Problem description: Update the records below by changing every "dropdown" to "menu" and keeping everything else the same. Leave the pictures out of your answer.

Dataset extract:
--------
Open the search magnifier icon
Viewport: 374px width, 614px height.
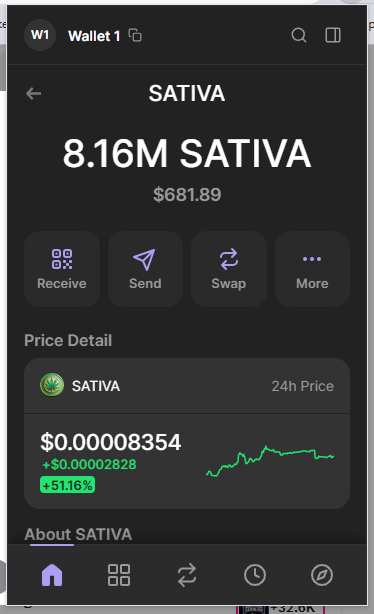299,35
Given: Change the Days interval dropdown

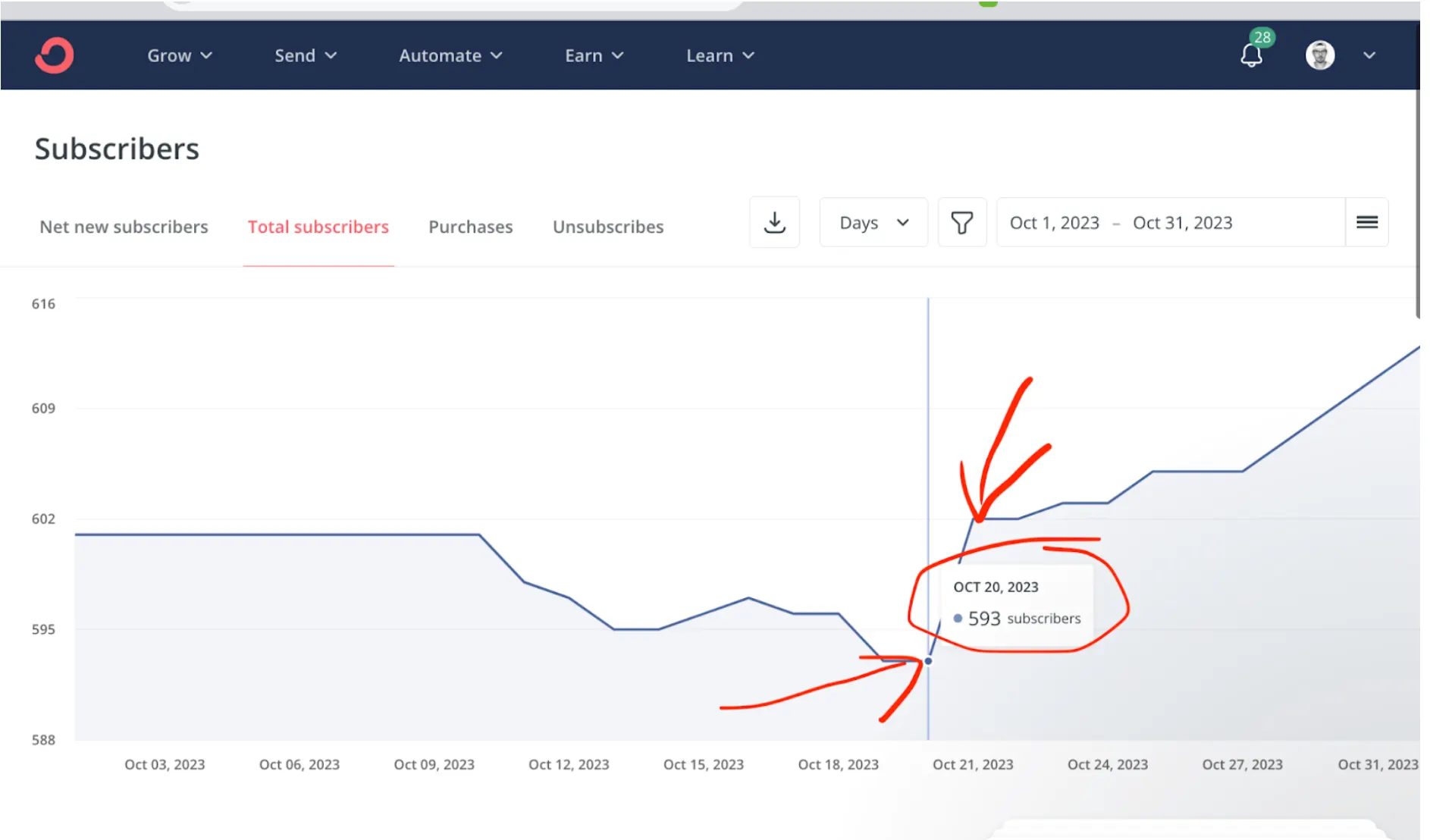Looking at the screenshot, I should coord(873,222).
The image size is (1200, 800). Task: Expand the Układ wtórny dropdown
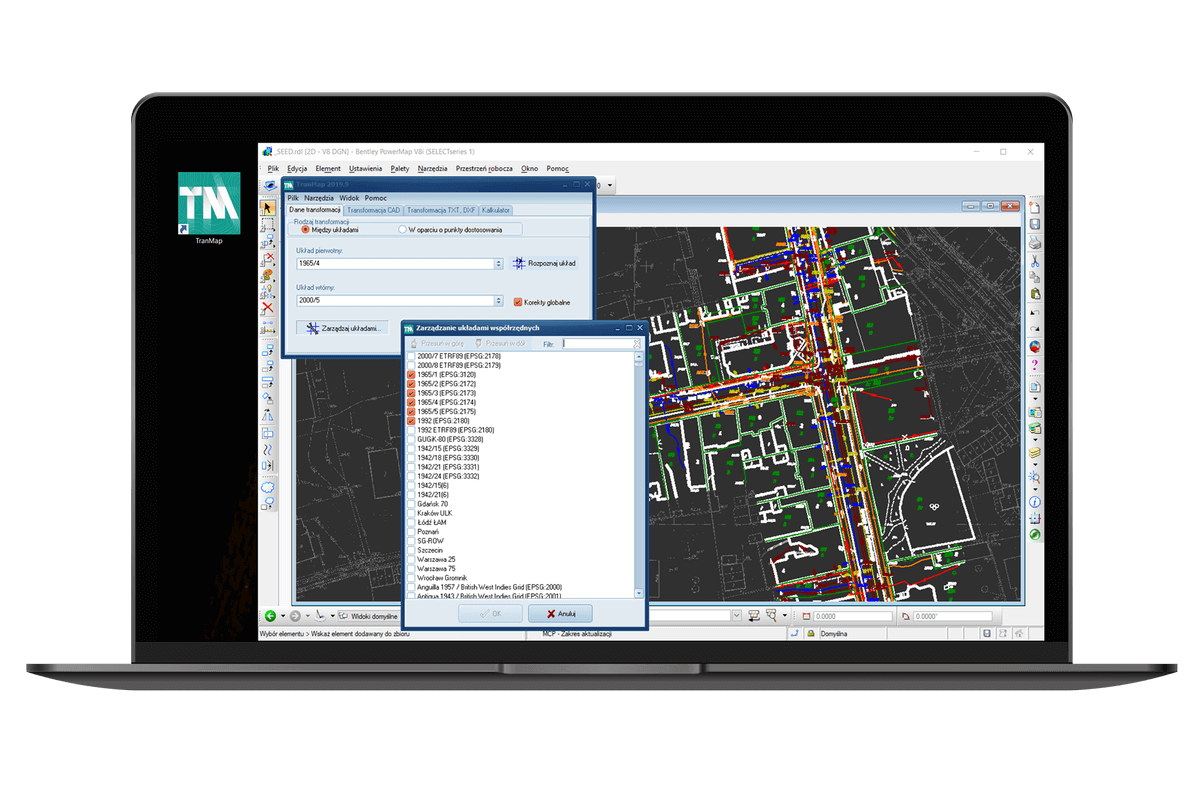(x=499, y=301)
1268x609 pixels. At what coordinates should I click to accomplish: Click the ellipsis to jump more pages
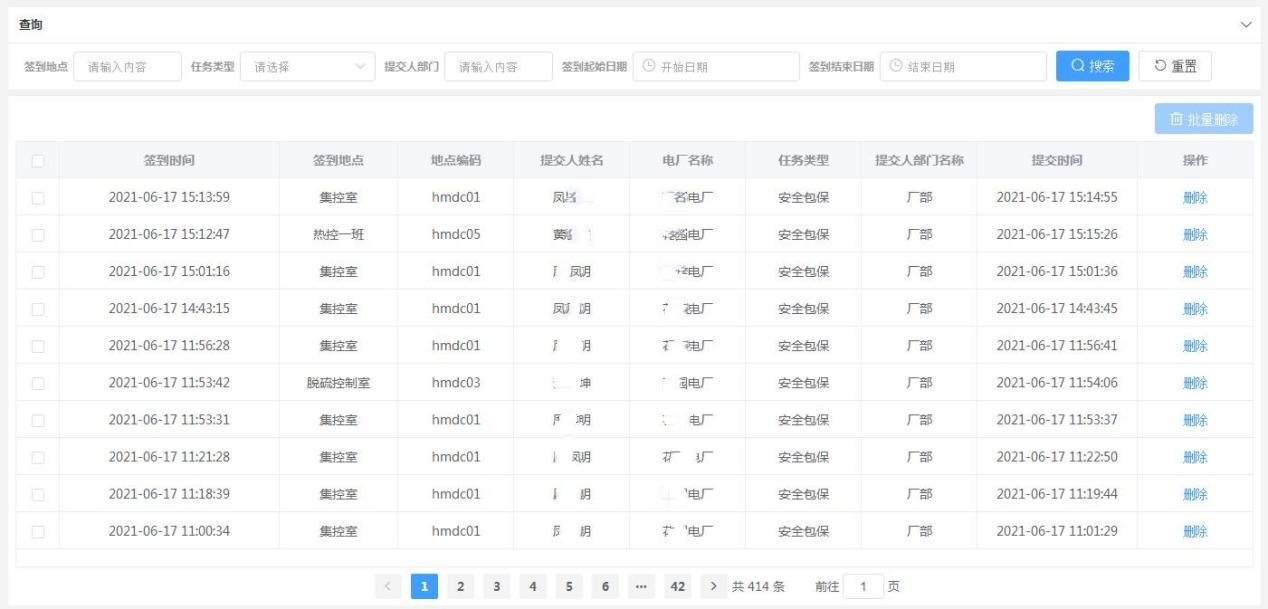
--------
Solved exercise:
Open the search magnifier icon
Viewport: 374px width, 614px height.
299,35
Given: Change the Days interval menu

Looking at the screenshot, I should coord(873,222).
The image size is (1200, 800). Task: Expand the Układ wtórny menu
(x=499, y=301)
1268x609 pixels. At what coordinates should I click to accomplish: Click the ellipsis to jump more pages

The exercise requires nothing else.